| 本文 |
::::

説明

機密情報を含む文書の複製を制御するシステム及び方法

【課題】人間に読取り可能なパッセージと、機密情報のデコード化がユーザ認証制限により制御される機密情報を有する機械可読パッセージとの両方を含む文書を複製する。
【解決手段】システム100は、デジタル化された文書内のエンコードされた機密情報を識別する検出器132と、機密情報からエンコードされた情報をデジタルにデコード及び抽出するデコーダ140と、デコードされた機密情報を受け取るプロセッサ172と、ユーザの識別子を受け取るユーザ・インターフェース・モジュール156と、プロセッサからデコードされた機密情報を受け取り、ユーザの識別子を前記文書に関連付けられたデコード化スキームと比較して、デコードされた機密情報の複製を許可又は却下するアクセス・メディエータ148とを含む。

【発明の詳細な説明】
【技術分野】
【0001】
本書に開示する発明は、機密情報を含む文書に関し、より具体的には、ユーザ認証制限を組み込むことにより、機密情報を含む文書の複製を制御する、システム及び方法に関する。
【背景技術】
【0002】
個人は、ハードコピーフォーマットの文書を取り扱うことに慣れている場合が多い。一般に、ハードコピー文書は、デジタル化したドメインで保管される文書より読みやすく、扱いやすく、また保存が容易である。しかしながら、機密情報を含む文書のコピーは人から人へと容易に渡すことができるため、文書の複製及び配布の制御が問題になる。すなわち、機密情報を含む文書が、認証されていない人により、悪意はないが不正に複製される恐れがある。

::::

| 練習問題 |
(1) 本文によれば、機密情報を含む文書の複製及び配布の制御が問題になる理由は何か。1〜3文で説明せよ。
(2) 行データのうち、「The image size is (666, 463).」を含む行から始まり「Action: pos(434,321)」を含む行で終わる範囲を書き直せ。その際、「checkbox」を「tick box」に変更し、他の部分は一切変えないこと。
ここから続く行は本文とは関係がない。

| 生データ |
::::

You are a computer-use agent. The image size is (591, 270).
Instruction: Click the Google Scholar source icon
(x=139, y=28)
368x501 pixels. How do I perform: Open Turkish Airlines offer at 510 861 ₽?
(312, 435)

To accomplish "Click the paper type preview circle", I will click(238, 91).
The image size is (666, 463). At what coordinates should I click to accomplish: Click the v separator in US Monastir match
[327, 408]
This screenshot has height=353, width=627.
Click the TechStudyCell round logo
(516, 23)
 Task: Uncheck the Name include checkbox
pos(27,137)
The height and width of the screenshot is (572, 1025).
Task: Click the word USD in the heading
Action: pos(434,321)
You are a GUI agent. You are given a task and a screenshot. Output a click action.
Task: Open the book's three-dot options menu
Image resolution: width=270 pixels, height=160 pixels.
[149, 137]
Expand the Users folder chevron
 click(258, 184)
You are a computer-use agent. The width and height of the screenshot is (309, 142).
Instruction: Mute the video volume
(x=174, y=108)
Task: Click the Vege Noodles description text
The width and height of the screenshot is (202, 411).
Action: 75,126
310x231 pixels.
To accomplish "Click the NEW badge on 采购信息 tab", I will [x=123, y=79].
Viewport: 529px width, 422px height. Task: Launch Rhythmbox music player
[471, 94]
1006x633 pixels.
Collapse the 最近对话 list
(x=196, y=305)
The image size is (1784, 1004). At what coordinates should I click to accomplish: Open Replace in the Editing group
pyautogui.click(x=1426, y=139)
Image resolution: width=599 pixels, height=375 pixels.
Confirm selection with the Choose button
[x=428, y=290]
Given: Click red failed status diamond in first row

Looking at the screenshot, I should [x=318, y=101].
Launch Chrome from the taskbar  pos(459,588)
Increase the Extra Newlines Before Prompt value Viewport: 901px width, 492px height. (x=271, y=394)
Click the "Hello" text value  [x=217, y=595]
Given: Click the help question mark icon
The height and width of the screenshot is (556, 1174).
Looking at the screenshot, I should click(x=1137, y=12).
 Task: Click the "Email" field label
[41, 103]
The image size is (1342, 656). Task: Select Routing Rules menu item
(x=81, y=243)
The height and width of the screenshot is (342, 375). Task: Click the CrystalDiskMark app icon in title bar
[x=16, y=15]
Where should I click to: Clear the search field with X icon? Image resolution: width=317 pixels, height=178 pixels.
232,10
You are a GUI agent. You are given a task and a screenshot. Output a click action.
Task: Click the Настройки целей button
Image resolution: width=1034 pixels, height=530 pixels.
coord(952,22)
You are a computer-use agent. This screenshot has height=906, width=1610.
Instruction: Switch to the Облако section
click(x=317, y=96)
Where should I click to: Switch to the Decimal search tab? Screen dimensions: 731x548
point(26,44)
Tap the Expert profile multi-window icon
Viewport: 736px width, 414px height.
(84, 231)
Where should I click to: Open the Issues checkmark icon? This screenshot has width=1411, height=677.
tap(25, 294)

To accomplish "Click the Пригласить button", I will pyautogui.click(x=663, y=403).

::::

| 解答 |
(1) 機密情報を含む文書のコピーは、人から人へと容易に渡すことができるためである。その結果、認証されていない人が、悪意はないものの不正に複製する恐れがある。

(2)
The image size is (666, 463). At what coordinates should I click to accomplish: Click the v separator in US Monastir match
[327, 408]
This screenshot has height=353, width=627.
Click the TechStudyCell round logo
(516, 23)
 Task: Uncheck the Name include tick box
pos(27,137)
The height and width of the screenshot is (572, 1025).
Task: Click the word USD in the heading
Action: pos(434,321)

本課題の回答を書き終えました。